— START OF TEXT EXTRACT —

I was smart when I was in diapers. Now I’m more in the unparalleled genius range. — Quentin Quire – Wolverine and the X-Men #5
I was smart when I was in diapers. Now I’m more in the unparalleled genius range.
Zombie Rapture, brainwashed super soldiers, a Jesus clone and Adventure Time! If none of that intrigues you I really don’t know what else to say.
Writer: Tim Seeley
Artist: Mike Norton
Age: Older Teens
Revival advertises itself as rural noir, which may lead some to believe it’s about crime or even Fargo-esque. If any comparison can be made though, it’s a lot like Twin Peaks. Strange things are happening in a rural town and officer Dana Cypress is involved in the investigations. The entire community’s been surrounded in a quarantine zone, because it seems people have been coming back from the dead. No, this isn’t another zombie book and none of the “revivers” crave brains. Their ressurections seem positive, mending the flesh and for the most part leaving the mind whole. They mostly seem to come back fully cognizant and ready to go back to their own lives. There are exceptions though, and it seems that these cases will be the focus of the book. Other things are happening in town, some of them strange and some mundane. Some of the strange happenings also involve Officer Cypress’ son, so there’s some additional mystery beyond the titular revivals. Seeley seems to have some good ideas and a focused idea of where the story will go, while Norton provides art that ably depicts the distinct characters of the town while becoming genuinely creepy at moments. Overall the book has promise and it’s worth picking up if you were a fan of Twin Peaks (long ago, but worth it) or just dig supernatural mystery in a small town setting. -George
Writer: Duane Sweirczynski
Artist: Manuel Garcia & Arturo Lozzi
Age: Older Teens (Violence)

— END OF TEXT EXTRACT —

AIM »
Using the comic reviews, explain in one to three sentences why the entire community in Revival has been surrounded by a quarantine zone. The records after this point are separate material, unconnected to the comic reviews.

— START OF ENTRIES SHOWN —

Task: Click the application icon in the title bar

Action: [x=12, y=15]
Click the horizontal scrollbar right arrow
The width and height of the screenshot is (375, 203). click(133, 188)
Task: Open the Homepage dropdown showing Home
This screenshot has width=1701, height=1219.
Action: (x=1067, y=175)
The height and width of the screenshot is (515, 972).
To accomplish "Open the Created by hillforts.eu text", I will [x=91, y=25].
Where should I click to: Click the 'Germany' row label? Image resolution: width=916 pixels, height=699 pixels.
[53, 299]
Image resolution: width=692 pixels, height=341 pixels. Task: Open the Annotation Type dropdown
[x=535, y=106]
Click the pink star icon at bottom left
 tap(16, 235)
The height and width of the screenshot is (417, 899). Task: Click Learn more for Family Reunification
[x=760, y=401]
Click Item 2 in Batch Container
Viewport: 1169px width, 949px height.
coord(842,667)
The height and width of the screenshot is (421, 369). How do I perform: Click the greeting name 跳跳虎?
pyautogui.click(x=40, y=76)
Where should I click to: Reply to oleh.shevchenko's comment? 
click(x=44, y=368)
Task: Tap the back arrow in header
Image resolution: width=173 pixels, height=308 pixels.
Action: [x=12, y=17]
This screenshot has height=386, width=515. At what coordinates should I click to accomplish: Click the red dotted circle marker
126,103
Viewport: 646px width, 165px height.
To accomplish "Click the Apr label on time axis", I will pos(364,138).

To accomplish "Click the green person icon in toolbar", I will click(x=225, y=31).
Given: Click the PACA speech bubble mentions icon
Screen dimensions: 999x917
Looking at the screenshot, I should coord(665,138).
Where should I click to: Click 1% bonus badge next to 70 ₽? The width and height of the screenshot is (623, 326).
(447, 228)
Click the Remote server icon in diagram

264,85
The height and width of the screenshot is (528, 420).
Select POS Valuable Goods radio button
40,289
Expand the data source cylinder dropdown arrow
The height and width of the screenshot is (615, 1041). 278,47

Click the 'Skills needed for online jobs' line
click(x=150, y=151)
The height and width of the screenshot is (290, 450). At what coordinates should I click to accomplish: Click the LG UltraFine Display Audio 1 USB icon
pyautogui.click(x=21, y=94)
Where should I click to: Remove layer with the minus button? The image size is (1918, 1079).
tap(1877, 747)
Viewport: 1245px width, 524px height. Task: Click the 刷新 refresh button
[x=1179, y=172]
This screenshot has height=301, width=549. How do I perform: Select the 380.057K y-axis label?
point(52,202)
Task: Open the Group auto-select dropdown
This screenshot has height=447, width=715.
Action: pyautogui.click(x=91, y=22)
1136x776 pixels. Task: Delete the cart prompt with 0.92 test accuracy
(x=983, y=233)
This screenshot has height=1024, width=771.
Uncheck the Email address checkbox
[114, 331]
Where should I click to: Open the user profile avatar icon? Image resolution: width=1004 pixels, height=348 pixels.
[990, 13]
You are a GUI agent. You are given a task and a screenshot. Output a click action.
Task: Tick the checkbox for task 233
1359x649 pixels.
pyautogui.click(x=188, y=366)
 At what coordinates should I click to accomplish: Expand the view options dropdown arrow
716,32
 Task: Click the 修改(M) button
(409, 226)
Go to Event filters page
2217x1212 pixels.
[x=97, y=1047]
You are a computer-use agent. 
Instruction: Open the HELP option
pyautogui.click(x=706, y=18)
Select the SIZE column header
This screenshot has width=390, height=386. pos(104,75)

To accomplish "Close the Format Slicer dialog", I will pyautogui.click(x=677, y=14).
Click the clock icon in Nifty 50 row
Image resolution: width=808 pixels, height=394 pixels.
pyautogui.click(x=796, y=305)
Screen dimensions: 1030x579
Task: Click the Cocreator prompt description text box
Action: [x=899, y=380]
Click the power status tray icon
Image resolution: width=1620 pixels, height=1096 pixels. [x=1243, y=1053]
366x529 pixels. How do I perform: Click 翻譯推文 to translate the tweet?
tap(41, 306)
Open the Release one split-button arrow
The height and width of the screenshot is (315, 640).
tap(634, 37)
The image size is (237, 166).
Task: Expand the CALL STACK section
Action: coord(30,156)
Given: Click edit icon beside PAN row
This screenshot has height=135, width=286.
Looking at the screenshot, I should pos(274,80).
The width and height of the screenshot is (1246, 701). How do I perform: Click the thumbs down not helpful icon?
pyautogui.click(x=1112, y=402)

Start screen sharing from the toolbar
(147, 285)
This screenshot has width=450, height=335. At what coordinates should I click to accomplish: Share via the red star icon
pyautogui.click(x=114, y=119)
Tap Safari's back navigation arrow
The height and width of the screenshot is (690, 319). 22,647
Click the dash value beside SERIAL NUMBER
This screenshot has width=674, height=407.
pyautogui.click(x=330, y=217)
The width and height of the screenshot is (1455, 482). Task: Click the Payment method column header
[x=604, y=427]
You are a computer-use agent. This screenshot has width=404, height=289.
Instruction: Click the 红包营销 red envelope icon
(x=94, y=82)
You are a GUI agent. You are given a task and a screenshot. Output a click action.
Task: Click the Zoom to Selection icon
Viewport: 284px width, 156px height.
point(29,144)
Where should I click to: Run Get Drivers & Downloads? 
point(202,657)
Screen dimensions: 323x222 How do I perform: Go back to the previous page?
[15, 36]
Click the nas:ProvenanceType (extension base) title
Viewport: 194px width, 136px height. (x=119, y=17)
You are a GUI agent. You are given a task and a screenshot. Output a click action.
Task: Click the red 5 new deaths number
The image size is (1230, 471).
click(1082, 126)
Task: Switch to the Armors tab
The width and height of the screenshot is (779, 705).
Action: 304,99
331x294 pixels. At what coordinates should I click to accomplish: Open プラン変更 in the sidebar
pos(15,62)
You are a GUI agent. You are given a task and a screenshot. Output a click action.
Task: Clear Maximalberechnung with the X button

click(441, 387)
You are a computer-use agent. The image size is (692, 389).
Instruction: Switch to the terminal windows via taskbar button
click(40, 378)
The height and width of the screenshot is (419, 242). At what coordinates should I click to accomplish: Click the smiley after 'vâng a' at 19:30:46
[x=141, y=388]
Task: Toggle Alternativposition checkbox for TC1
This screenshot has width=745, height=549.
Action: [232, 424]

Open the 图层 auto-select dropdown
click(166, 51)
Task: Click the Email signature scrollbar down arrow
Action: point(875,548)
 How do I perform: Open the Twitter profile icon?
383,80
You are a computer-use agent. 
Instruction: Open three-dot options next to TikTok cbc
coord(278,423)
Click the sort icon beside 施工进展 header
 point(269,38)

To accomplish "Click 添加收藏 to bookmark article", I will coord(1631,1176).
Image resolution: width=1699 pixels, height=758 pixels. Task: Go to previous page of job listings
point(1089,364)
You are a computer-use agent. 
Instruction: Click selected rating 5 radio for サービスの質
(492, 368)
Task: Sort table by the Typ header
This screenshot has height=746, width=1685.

— END OF ENTRIES SHOWN —

ANSWER TO THIS TASK »
The community has been placed inside a quarantine zone because it appears that people there have been coming back from the dead.